Beberapa tahun kemudian saya (K.H As’ad Syamsul Arifin) ke Mekah lagi, untuk belajar takhassus – pelajaran khusus agama, pada beberapa guru terkenal.

Ustad-ustad saya adalah Sheikh Hasan al-Massad untuk ilmu nahwu dan bahasa Arab; Sayyid Mohammad Amin Al-Quthby untuk tauhid dan iiqh; Sayyid Hasan Al-Yamani dalam hal bahasa Arab serta Sayyid Abbas Al-Maliky yang mendalami tasawuf.

Meskipun tak terlalu lama belajar pada beliau, saya merasa banyak mendapatkan faedah besar. Itu karena berkah.

Biasanya saya belajar di Masjidil Haram. Di sana , selalu ada tadris, pengajian, yang digelar lepas salat asar.

Teman saya banyak. Baik dari berbagai negeri Arab lain, juga dari Indonesia. Antara lain adalah Kiai Haji Zainuddin’ dari Panoor, Lombok, Nusa Tenggara, yang kini menjadi pengasuh dan pendiri Pondok Nahdlatul Wathan. Juga Sheikh K.H. Prof. Yasin Al-Fadani.

Pulang ke Tanah Air

Tahun 1924 saya (K.H As’ad Syamsul Arifin) pulang ke Tanah Air kedua kalinya. Tapi saya tak berhenti menuntut ilmu. Dan ilmu yang saya tuntut itu jangan sampean kira kayak sekolah formil sekarang ini.

Waktu itu belajarnya dengan gaya khalaqah, yang sekarang setengah dipertahankan di pesantren-pesantren karena terbukti barokah-nya.

Saya belajar pada K. H. Cholil Bangkalan dan K. H. Hadratus Syeh Hasyim Asy’ari Jombang. Saya gali ilmu agama sedalam-dalamnya dan sebatas kemampuan saya menyerap.

Bagi saya kecintaan seorang kiai atau ustad adalah segalanya. Saya juga sempat belajar di pondok Panji Buduran Sidoarjo, Pondok Tetango – Sampang, Sidogiri -Pasuruan. Tapi yang paling lama, di Pesantren Tebuireng. Jombang, dan Demangan, Bangkalan.

Kalau ente tanya siapa yang paling berpengaruh di antara guru-gum besar itu, wah, sulit bagi saya (K.H As’ad Syamsul Arifin) untuk membedakan.

Semua berpengaruh di bidang masing-masing.
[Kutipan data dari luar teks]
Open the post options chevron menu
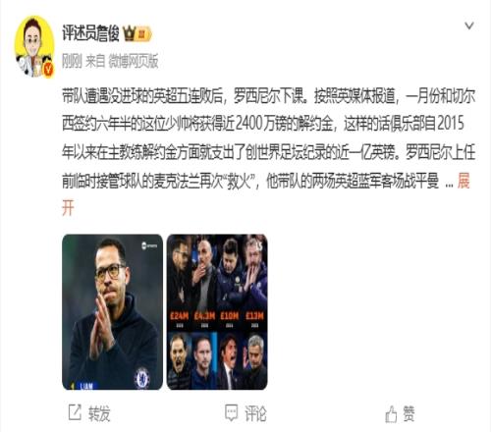 tap(469, 26)
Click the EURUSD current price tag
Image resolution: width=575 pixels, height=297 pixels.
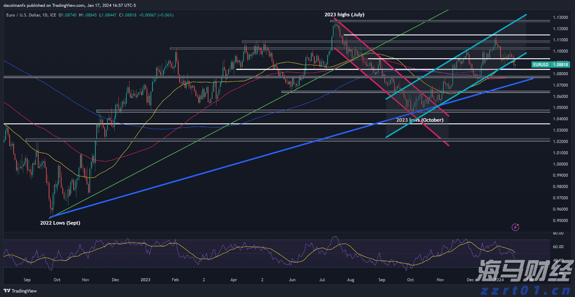coord(540,64)
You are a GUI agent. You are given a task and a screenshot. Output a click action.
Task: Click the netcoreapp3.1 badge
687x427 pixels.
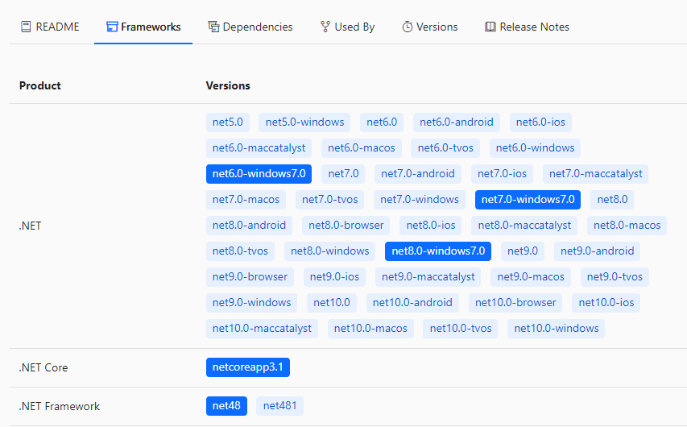coord(247,367)
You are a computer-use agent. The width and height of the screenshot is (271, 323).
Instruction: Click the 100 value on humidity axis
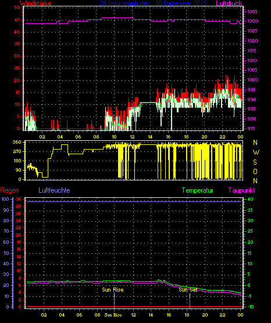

Saya pun tak pernah membedakan ilmu satu dengan yang lainnya.

Sebab, kait-mengait satu dengan lainnya. Tapi saya kira, dalam pendidikan dasar agama, saham guru saya di Mekah sangat berpengaruh.

Di Tanah Air, dua guru besar saya K.H. Hasyim Asy’ari dan K.H. Mob. Cholil cukup berpengaruh dalam pembinaan selanjutnya.

Segala nasihat dan anjurannya semuanya saya taati meski kesemuanya itu sudah mendahului saya menghadap Allah subhanahu wata’ala.

Sebenamya, saya bukan santri yang istimewa. Tapi saya merasa bersyukur karena dicintai para kiai.

Saya belajar di pesantren beliau-beliau itu kendati tidak terlalu lama. Kadang setahun, kadang dua tahun, sampai merasa mantap dengan ilmu yang diberikannya.

Kalau saya berpindah dari pesantren satu ke yang lain, itu juga atas kehendak beserta ridho orang tua dan para kiai saya.

Pokoknya, dari pondoklah saya belajar hidup. Jangan melulu sampean anggap di pondok ketika itu tak ada pelajaran umum. Saya tahu baca tulis Latin justru dari pondok. Bukan dari sekolah umum.